If you've talked to other parents (and we mean any other parents), you know it's a common struggle trying to keep a kid's nutrition in check. Picky eaters abound and sometimes it can be difficult just to decipher the nutritional box on food packaging. We see the words organic or natural and take those as good signs that what's in our grocery cart is at least quasi good for you. But a new study published in the International Journal of Obesity reveals that parents have a really hard time distinguishing what's loaded with sugars and what isn't.
In the study conducted at the Max Planck Institute in Berlin, a whopping 75 percent of the parents interviewed underestimated how much sugar exists in kid foods like yogurt, ketchup, pizza, granola bars, and orange juice. The biggest culprit appeared to be yogurt, with over 90 percent of the parents thinking that refrigerator staple had approximately 60 percent less sugar than it actually does. Yikes!

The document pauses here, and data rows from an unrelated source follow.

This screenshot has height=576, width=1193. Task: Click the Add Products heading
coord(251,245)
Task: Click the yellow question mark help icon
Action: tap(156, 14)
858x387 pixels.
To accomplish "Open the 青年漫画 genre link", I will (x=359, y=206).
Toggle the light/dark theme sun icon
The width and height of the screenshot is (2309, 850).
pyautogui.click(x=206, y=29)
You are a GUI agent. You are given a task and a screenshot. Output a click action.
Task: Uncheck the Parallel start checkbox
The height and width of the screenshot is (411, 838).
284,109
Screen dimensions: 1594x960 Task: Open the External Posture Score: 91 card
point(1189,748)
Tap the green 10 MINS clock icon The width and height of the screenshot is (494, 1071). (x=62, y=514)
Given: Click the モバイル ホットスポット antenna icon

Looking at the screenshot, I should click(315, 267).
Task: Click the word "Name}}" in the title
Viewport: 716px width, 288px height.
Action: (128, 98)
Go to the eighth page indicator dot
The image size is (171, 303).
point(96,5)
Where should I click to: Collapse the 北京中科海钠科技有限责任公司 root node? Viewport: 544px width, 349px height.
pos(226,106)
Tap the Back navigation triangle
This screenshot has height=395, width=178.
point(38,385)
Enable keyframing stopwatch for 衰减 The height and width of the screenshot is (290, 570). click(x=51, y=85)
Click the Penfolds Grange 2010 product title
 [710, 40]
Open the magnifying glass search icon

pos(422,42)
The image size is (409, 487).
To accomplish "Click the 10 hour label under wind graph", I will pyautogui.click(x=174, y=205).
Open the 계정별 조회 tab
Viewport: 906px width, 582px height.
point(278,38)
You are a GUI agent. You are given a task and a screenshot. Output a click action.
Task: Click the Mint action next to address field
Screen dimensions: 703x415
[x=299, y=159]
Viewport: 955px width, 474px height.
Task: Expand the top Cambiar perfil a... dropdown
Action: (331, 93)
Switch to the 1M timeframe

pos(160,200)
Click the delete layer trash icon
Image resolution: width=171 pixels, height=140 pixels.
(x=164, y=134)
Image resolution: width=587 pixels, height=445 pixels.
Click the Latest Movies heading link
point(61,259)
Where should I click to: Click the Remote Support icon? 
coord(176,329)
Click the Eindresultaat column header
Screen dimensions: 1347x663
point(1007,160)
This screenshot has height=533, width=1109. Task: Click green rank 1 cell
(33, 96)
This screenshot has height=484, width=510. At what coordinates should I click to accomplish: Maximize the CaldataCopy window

The research team chatted with 305 participants. Out of those they concluded that the parents of the kids with the highest BMI (body mass index) typically struggled the most with identifying sugar content.
According to the American Heart Association (AHA), children should consume less than six teaspoons of sugar daily. And those sweet beverages they love so much? The AHA says both kids and teens should be limited to just eight ounces of sugar-sweetened drinks per week. Children and teens should limit their intake of sugar-sweetened drinks to no more than eight ounces weekly. That's not a lot of sugar at all. When you factor in how hard it appears for parents to really assess the amount of sugar in their family's food, those teaspoons and ounces can add up quickly.
In an article published on the University of Louisville Physicians website, some of their own experts said that they aren't at all surprised by these findings, noting that the problem goes further than child obesity. Sugar is also detrimental to a kid's smile and tooth decay can lead to missed school days for extra dental visits.
So what's a caregiver to do? The folks at UofL would like to see those often confusing food labels get a major upgrade.
“Food labels can be confusing because they list ingredients in terms of percentages of daily recommended values,” said Heather M. Felton, M.D., medical director of the UofL Pediatrics-Sam Swope Kosair Charities Centre in the eye-opening piece. “Parents may read that a container of yogurt has 25 grams of sugar, but they often do not know how that should fit into their child’s diet. Plus, parents are busy and don’t have time to thoroughly read labels, let alone keep track of how many grams of sugar their children consume in a given day. A simpler labeling system would help enormously.”